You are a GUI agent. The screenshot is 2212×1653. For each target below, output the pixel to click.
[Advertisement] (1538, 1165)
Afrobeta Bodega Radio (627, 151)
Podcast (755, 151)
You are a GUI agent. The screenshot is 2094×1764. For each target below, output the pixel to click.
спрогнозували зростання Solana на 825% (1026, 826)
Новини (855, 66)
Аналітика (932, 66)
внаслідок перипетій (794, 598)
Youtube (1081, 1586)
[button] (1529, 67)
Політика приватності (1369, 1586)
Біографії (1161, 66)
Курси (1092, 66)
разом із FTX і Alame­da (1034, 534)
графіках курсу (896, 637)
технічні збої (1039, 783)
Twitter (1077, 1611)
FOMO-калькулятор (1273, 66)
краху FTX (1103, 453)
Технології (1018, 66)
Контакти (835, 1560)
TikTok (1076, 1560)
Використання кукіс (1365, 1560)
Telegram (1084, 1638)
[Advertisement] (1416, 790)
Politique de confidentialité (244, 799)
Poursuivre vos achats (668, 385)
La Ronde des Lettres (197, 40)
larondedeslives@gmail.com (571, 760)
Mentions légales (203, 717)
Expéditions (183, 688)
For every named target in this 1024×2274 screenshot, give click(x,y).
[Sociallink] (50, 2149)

Instructions for the task: Scan the data, and report each line that uses the word "pixel".

Worked solution:
You are a GUI agent. The screenshot is 2212×1653. For each target below, output the pixel to click.
You are a GUI agent. The screenshot is 2094×1764. For each target below, output the pixel to click.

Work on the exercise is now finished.